◆ **WHAT THE TASK REQUIRES**:
Repeat the material word for word, starting at the line that contains "The image size" and ending at the line that contains "(128, 1088).", with both of those lines included. Leave the pictures out of your answer.

◆ **ENTRIES SUPPLIED**:
▼

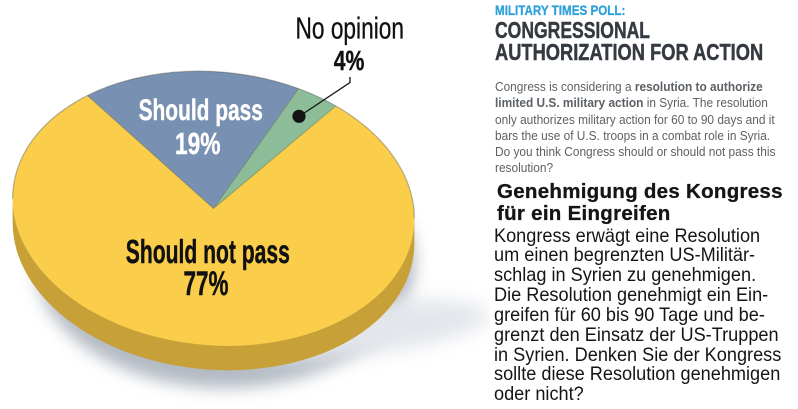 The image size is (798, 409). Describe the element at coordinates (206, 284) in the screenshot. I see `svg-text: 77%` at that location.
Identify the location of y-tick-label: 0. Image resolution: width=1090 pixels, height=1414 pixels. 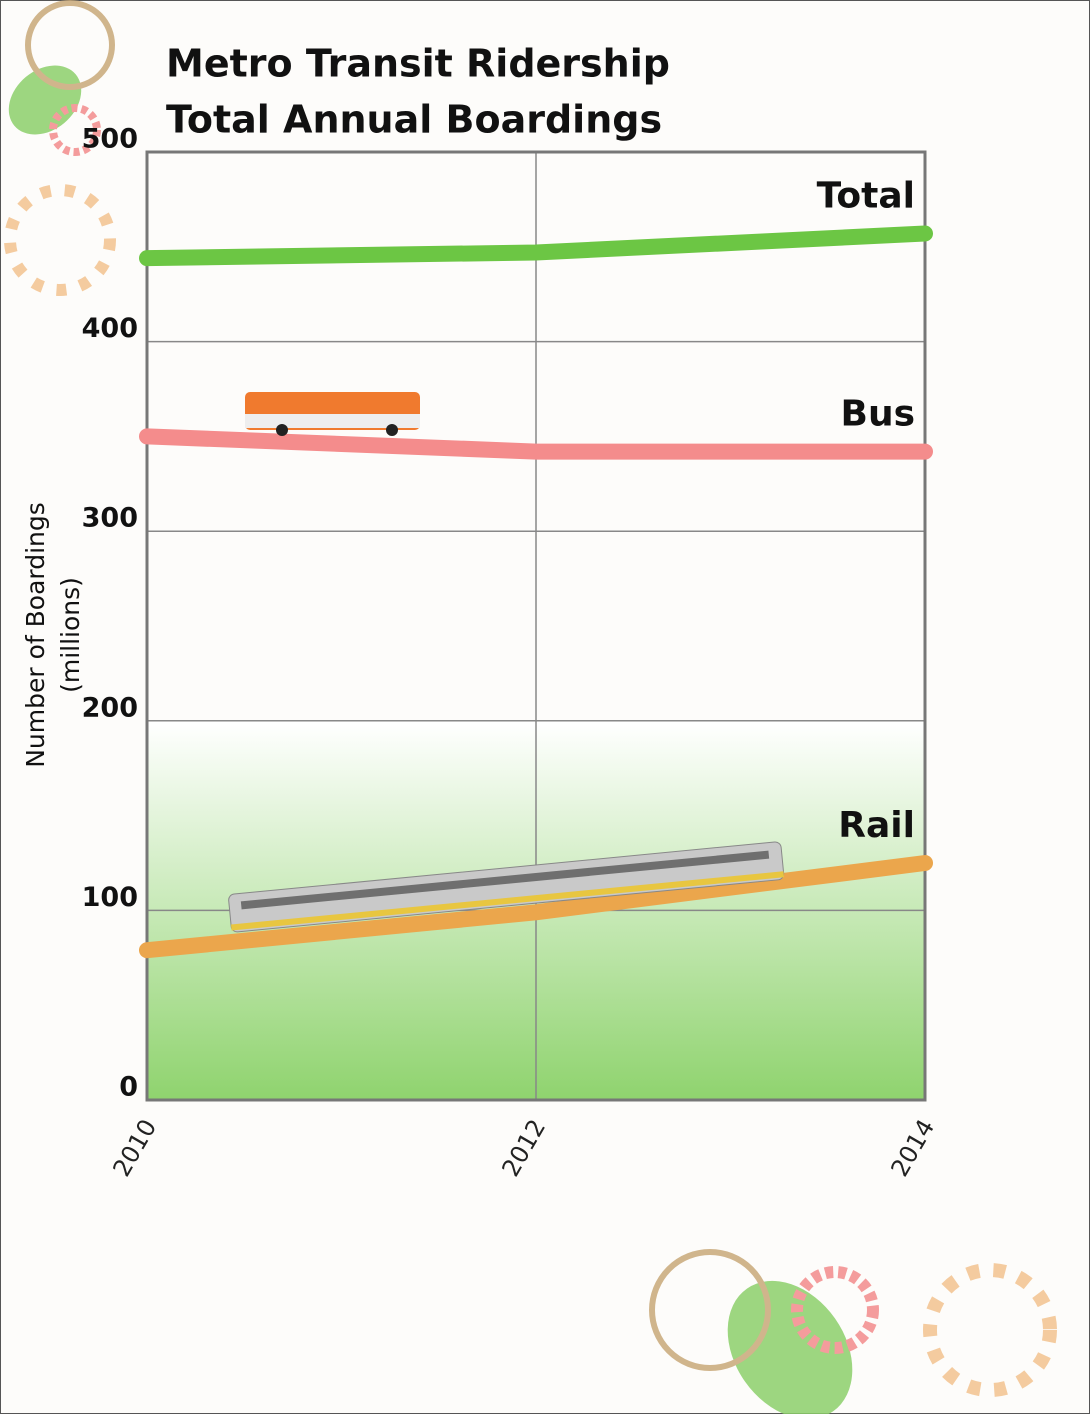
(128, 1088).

▲
▼

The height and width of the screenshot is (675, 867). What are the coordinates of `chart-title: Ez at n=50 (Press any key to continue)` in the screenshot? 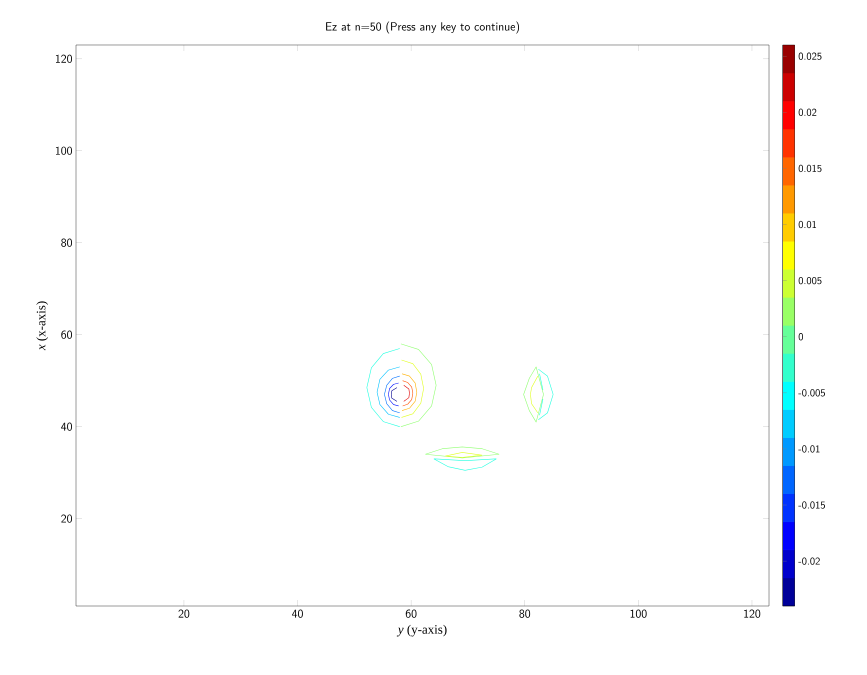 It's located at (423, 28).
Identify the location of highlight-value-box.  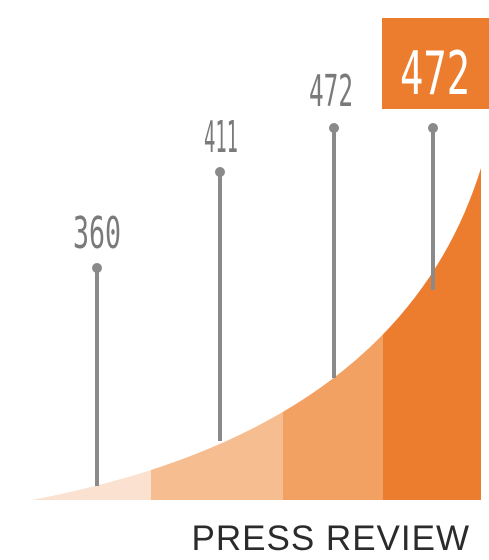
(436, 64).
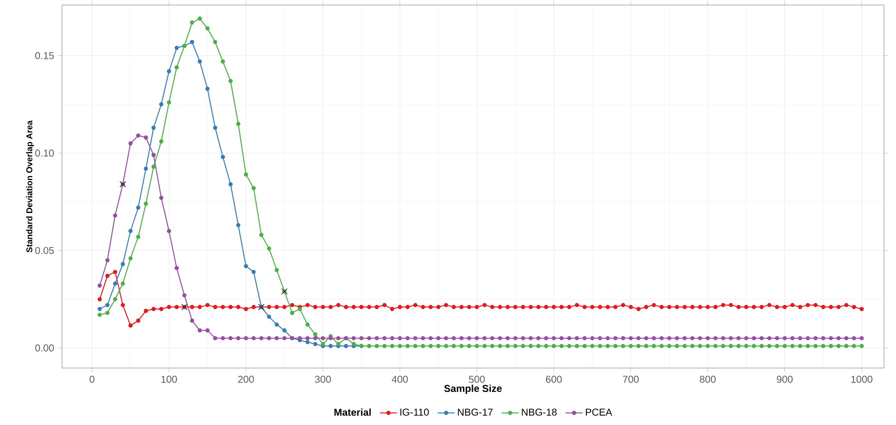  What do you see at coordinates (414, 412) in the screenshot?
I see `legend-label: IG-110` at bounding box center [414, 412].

▲

◆ **RESULT**:
 The image size is (798, 409). Describe the element at coordinates (206, 284) in the screenshot. I see `svg-text: 77%` at that location.
Identify the location of y-tick-label: 0. Image resolution: width=1090 pixels, height=1414 pixels. 
(128, 1088).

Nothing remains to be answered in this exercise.